### Input material
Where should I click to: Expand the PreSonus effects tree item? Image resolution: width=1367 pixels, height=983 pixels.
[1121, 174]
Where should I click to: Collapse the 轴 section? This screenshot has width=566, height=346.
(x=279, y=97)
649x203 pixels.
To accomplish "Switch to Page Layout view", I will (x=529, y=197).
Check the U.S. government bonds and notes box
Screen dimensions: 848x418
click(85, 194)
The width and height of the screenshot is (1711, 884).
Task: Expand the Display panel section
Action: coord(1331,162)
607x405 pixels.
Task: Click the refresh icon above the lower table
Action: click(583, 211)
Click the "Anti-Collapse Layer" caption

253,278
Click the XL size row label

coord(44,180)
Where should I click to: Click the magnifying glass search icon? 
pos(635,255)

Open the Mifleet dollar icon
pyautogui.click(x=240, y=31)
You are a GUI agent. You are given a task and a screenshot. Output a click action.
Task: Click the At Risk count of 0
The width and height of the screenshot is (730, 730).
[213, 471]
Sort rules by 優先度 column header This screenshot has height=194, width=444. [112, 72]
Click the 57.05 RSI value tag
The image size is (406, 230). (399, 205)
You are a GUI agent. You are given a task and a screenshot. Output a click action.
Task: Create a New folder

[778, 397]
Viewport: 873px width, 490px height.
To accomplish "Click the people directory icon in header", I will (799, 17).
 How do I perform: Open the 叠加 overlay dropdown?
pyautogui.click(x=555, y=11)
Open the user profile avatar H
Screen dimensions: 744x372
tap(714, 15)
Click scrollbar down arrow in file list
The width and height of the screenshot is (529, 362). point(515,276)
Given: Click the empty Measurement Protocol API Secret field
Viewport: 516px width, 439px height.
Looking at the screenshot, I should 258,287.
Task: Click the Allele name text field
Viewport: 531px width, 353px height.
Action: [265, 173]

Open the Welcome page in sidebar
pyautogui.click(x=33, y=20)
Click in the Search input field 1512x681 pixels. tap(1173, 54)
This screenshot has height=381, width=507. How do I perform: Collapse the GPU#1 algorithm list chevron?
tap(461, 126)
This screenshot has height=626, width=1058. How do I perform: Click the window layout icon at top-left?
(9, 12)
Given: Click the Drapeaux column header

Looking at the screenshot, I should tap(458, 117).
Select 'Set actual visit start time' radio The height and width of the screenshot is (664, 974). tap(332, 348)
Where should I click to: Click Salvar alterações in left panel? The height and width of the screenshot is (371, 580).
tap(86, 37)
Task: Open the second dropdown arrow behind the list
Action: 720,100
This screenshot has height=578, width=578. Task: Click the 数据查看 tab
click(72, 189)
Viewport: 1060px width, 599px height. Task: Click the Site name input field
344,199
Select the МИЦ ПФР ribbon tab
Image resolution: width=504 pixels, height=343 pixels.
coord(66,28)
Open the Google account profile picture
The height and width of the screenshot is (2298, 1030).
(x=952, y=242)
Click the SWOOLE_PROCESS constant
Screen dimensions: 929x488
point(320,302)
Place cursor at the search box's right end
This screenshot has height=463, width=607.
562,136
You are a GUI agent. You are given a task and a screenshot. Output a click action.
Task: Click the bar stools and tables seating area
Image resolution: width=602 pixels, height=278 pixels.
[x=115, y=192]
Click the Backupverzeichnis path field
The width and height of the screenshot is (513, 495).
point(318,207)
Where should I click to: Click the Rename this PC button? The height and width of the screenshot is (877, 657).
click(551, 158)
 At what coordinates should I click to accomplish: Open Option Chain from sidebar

### Written instruction
Render the data above as a Markdown table with two columns, Row and Line. Give each nonblank line its own row, numbered in order.

### Exercise response
| Row | Line |
|---|---|
| 1 | Where should I click to: Expand the PreSonus effects tree item? Image resolution: width=1367 pixels, height=983 pixels. |
| 2 | [1121, 174] |
| 3 | Where should I click to: Collapse the 轴 section? This screenshot has width=566, height=346. |
| 4 | (x=279, y=97) |
| 5 | 649x203 pixels. |
| 6 | To accomplish "Switch to Page Layout view", I will (x=529, y=197). |
| 7 | Check the U.S. government bonds and notes box |
| 8 | Screen dimensions: 848x418 |
| 9 | click(85, 194) |
| 10 | The width and height of the screenshot is (1711, 884). |
| 11 | Task: Expand the Display panel section |
| 12 | Action: coord(1331,162) |
| 13 | 607x405 pixels. |
| 14 | Task: Click the refresh icon above the lower table |
| 15 | Action: click(583, 211) |
| 16 | Click the "Anti-Collapse Layer" caption |
| 17 | 253,278 |
| 18 | Click the XL size row label |
| 19 | coord(44,180) |
| 20 | Where should I click to: Click the magnifying glass search icon?  |
| 21 | pos(635,255) |
| 22 | Open the Mifleet dollar icon |
| 23 | pyautogui.click(x=240, y=31) |
| 24 | You are a GUI agent. You are given a task and a screenshot. Output a click action. |
| 25 | Task: Click the At Risk count of 0 |
| 26 | The width and height of the screenshot is (730, 730). |
| 27 | [213, 471] |
| 28 | Sort rules by 優先度 column header This screenshot has height=194, width=444. [112, 72] |
| 29 | Click the 57.05 RSI value tag |
| 30 | The image size is (406, 230). (399, 205) |
| 31 | You are a GUI agent. You are given a task and a screenshot. Output a click action. |
| 32 | Task: Create a New folder |
| 33 | [778, 397] |
| 34 | Viewport: 873px width, 490px height. |
| 35 | To accomplish "Click the people directory icon in header", I will (799, 17). |
| 36 |  How do I perform: Open the 叠加 overlay dropdown? |
| 37 | pyautogui.click(x=555, y=11) |
| 38 | Open the user profile avatar H |
| 39 | Screen dimensions: 744x372 |
| 40 | tap(714, 15) |
| 41 | Click scrollbar down arrow in file list |
| 42 | The width and height of the screenshot is (529, 362). point(515,276) |
| 43 | Given: Click the empty Measurement Protocol API Secret field |
| 44 | Viewport: 516px width, 439px height. |
| 45 | Looking at the screenshot, I should 258,287. |
| 46 | Task: Click the Allele name text field |
| 47 | Viewport: 531px width, 353px height. |
| 48 | Action: [265, 173] |
| 49 | Open the Welcome page in sidebar |
| 50 | pyautogui.click(x=33, y=20) |
| 51 | Click in the Search input field 1512x681 pixels. tap(1173, 54) |
| 52 | This screenshot has height=381, width=507. How do I perform: Collapse the GPU#1 algorithm list chevron? |
| 53 | tap(461, 126) |
| 54 | This screenshot has height=626, width=1058. How do I perform: Click the window layout icon at top-left? |
| 55 | (9, 12) |
| 56 | Given: Click the Drapeaux column header |
| 57 | Looking at the screenshot, I should tap(458, 117). |
| 58 | Select 'Set actual visit start time' radio The height and width of the screenshot is (664, 974). tap(332, 348) |
| 59 | Where should I click to: Click Salvar alterações in left panel? The height and width of the screenshot is (371, 580). |
| 60 | tap(86, 37) |
| 61 | Task: Open the second dropdown arrow behind the list |
| 62 | Action: 720,100 |
| 63 | This screenshot has height=578, width=578. Task: Click the 数据查看 tab |
| 64 | click(72, 189) |
| 65 | Viewport: 1060px width, 599px height. Task: Click the Site name input field |
| 66 | 344,199 |
| 67 | Select the МИЦ ПФР ribbon tab |
| 68 | Image resolution: width=504 pixels, height=343 pixels. |
| 69 | coord(66,28) |
| 70 | Open the Google account profile picture |
| 71 | The height and width of the screenshot is (2298, 1030). |
| 72 | (x=952, y=242) |
| 73 | Click the SWOOLE_PROCESS constant |
| 74 | Screen dimensions: 929x488 |
| 75 | point(320,302) |
| 76 | Place cursor at the search box's right end |
| 77 | This screenshot has height=463, width=607. |
| 78 | 562,136 |
| 79 | You are a GUI agent. You are given a task and a screenshot. Output a click action. |
| 80 | Task: Click the bar stools and tables seating area |
| 81 | Image resolution: width=602 pixels, height=278 pixels. |
| 82 | [x=115, y=192] |
| 83 | Click the Backupverzeichnis path field |
| 84 | The width and height of the screenshot is (513, 495). |
| 85 | point(318,207) |
| 86 | Where should I click to: Click the Rename this PC button? The height and width of the screenshot is (877, 657). |
| 87 | click(551, 158) |
| 88 |  At what coordinates should I click to accomplish: Open Option Chain from sidebar |